● Job: Render each line of the data below as one string in a JSON list, omitting blank lines. Exclude the pictures from your output.

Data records
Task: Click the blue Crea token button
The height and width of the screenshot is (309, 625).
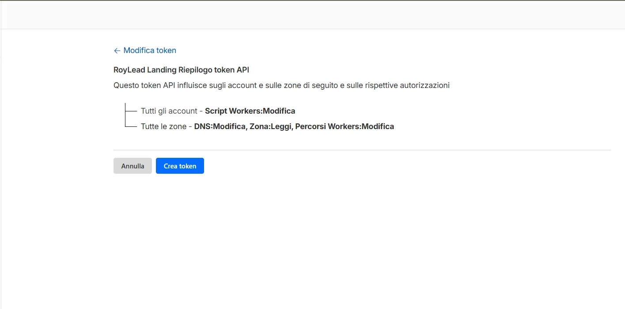Action: click(x=180, y=166)
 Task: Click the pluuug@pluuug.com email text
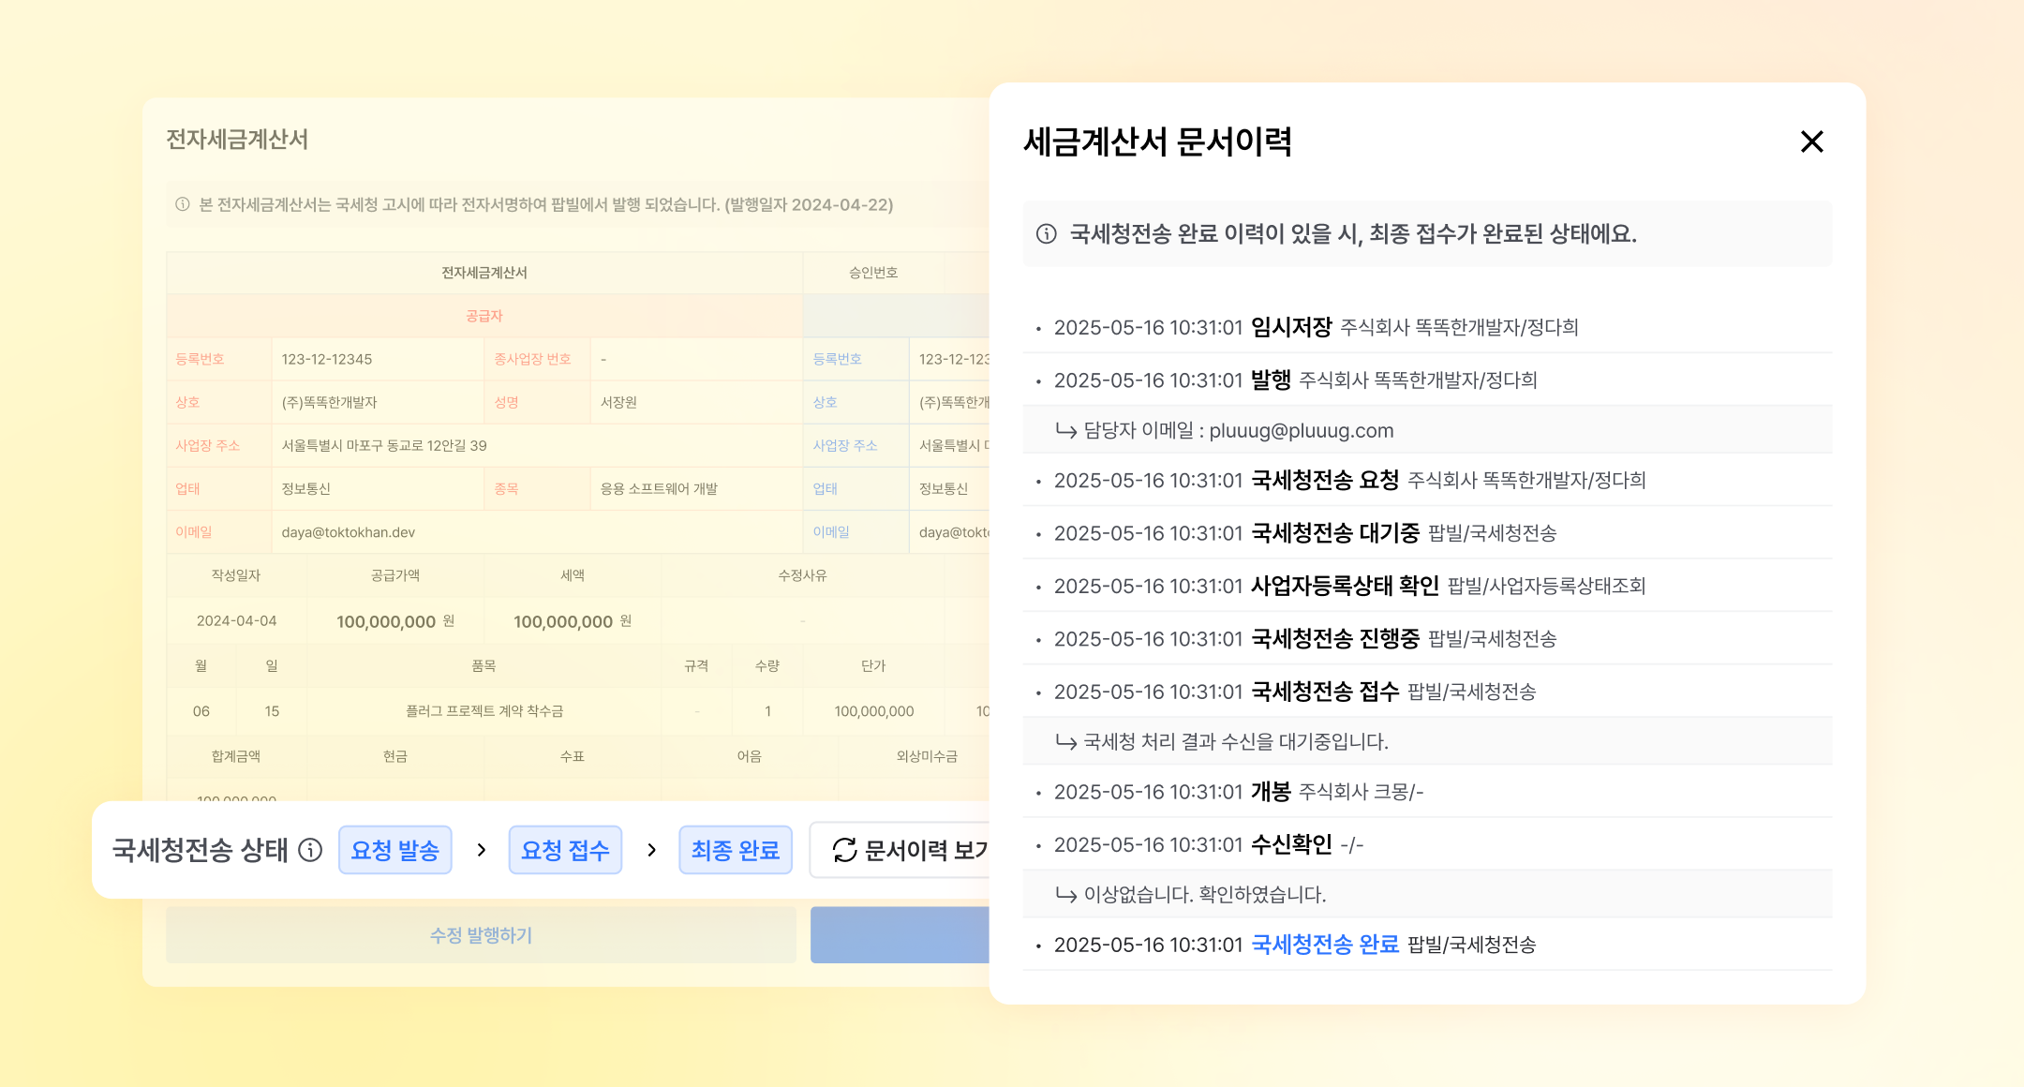1301,430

● Solution to this exercise:
[
  "Task: Click the blue Crea token button",
  "The height and width of the screenshot is (309, 625).",
  "Action: click(x=180, y=166)",
  " Task: Click the pluuug@pluuug.com email text",
  "1301,430"
]